The Big Picture

After recent elections, the biggest challenge for the Turkish government was stabilizing the worrisome economy. But poor U.S.-Turkey relations and investor uncertainty about Turkey’s ability to stabilize its volatile economy have pushed its currency, the lira, to an all-time low. Its crash is pressing on the country’s dollar-denominated debt and raising questions about whether President Recep Tayyip Erdogan will temper his political moves to allow room for economic stabilization.

What Happened?

Turkish President Recep Tayyip Erdogan spoke before the nation twice on Aug. 10, but the country’s currency continued its descent, reaching about 6.4 lire per dollar, a decline of about 14.6 percent. At one point during the day, it had fallen more than 20 percent. Meanwhile, new Treasury and Finance Minister Berat Albayrak, also the president’s son-in-law, previewed a new economic program for the country. The president — instead of reassuring the markets, whose collapsing confidence is one of the main drivers behind the lira’s unprecedented depreciation — slammed Western countries and accused them of waging economic warfare on Turkey. He returned to his familiar refrain of urging Turks to use their reserves of dollars, euros and gold to buy up lire. The markets reacted swiftly, and the lira dropped even further.  

What Are the Government’s Options?

Erdogan won re-election in June and has secured an empowered presidency, leaving him freer to confront the country’s economic challenges. Municipal elections are not until April 2019. But the question is whether Erdogan has the political will, and the ideological inclination, to change course.  

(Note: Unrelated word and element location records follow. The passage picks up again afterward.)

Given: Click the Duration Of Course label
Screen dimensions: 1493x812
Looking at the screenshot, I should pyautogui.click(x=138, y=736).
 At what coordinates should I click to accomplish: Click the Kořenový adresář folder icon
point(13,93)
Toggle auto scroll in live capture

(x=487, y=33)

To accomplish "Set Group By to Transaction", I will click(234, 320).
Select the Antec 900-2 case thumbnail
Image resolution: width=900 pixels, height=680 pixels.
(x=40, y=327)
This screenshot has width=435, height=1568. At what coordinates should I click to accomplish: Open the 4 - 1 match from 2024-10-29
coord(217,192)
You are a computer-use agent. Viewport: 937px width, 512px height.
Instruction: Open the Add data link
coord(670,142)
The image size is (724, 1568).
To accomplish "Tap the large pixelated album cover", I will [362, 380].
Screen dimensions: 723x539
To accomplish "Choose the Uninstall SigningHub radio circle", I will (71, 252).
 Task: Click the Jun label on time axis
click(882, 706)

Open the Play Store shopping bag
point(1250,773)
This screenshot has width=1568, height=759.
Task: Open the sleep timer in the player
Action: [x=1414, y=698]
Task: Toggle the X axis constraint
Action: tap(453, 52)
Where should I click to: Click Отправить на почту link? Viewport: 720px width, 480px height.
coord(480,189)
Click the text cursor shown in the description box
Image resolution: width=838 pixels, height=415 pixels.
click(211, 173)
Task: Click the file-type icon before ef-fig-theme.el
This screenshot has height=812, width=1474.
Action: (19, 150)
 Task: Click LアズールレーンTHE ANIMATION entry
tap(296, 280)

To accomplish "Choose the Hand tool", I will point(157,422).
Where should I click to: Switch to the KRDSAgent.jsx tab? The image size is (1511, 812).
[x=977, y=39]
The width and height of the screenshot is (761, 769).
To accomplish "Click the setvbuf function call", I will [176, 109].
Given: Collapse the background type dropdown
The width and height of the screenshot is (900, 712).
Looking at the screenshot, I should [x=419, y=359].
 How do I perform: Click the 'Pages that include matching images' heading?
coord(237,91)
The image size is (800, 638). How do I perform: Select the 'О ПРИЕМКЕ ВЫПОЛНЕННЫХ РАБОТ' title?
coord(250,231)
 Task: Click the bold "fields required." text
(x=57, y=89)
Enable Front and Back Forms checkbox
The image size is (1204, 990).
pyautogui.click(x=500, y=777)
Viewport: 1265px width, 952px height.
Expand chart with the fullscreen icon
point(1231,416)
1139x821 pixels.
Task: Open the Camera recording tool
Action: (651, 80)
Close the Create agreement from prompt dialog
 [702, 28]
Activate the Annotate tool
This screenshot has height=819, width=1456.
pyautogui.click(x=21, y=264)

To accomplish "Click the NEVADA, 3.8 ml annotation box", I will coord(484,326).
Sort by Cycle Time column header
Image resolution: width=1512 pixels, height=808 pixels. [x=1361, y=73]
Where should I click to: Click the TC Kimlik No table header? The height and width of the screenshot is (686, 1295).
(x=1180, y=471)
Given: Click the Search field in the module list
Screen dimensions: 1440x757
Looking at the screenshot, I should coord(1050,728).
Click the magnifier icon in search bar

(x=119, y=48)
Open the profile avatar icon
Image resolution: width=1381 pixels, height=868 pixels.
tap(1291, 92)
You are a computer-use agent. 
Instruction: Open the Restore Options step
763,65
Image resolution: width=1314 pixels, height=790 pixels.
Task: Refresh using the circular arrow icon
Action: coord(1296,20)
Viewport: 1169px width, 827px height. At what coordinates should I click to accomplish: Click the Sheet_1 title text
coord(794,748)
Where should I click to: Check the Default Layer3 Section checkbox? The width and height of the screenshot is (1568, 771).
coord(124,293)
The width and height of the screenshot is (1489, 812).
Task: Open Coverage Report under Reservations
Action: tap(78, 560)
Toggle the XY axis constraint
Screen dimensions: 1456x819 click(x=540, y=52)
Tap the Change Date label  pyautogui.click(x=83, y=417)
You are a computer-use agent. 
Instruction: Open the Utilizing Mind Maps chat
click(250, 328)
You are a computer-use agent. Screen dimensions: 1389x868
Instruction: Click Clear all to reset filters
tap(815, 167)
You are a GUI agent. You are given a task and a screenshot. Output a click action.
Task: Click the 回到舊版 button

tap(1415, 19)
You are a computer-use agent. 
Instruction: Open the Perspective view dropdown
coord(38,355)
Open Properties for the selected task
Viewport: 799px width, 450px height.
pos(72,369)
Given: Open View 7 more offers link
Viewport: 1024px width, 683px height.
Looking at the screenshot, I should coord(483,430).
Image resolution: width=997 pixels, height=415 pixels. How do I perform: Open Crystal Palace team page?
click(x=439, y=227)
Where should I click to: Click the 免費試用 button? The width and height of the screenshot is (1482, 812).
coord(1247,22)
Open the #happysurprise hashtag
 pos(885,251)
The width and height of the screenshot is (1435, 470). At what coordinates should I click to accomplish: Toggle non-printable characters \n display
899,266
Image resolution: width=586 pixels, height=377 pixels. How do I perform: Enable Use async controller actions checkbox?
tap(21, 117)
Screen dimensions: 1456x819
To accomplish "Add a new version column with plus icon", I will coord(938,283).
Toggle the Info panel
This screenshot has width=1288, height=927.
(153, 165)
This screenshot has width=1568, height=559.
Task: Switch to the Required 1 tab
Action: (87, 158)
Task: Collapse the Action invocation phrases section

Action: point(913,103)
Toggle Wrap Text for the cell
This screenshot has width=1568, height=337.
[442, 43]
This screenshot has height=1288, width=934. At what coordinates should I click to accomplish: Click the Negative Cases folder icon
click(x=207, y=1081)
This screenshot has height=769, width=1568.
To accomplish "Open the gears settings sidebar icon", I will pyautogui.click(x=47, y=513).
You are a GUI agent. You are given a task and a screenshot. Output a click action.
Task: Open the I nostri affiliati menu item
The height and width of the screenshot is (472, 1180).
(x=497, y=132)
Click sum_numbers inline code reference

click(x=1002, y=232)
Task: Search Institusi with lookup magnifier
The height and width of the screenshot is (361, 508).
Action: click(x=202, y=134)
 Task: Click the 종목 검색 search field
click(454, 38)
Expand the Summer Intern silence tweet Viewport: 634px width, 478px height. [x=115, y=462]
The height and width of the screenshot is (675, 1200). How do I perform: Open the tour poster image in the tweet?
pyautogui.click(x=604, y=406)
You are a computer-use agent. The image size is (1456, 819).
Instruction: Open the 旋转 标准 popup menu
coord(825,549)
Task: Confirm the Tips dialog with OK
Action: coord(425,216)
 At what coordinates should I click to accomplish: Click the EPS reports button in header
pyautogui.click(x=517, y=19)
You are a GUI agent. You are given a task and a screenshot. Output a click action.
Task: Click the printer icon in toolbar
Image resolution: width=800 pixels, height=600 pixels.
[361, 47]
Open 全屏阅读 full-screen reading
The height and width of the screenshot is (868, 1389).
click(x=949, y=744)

The government has political and economic options at its disposal to try to calm the currency’s volatility, to keep inflation — now about 15 percent but climbing — under control and to reassure investors. The economic options include a central bank intervention by raising interest rates, although this would have a temporary effect, and Erdogan is famously hesitant to raise rates. (The last substantial hike was in January 2018; before then, it was in late 2013, when Turkey was dealing with the end of the U.S. Federal Reserve’s quantitative easing program.) The country could also place controls on capital, but those can hamper private sector activity and won’t be easy considering the government’s relative inability to totally control private capital.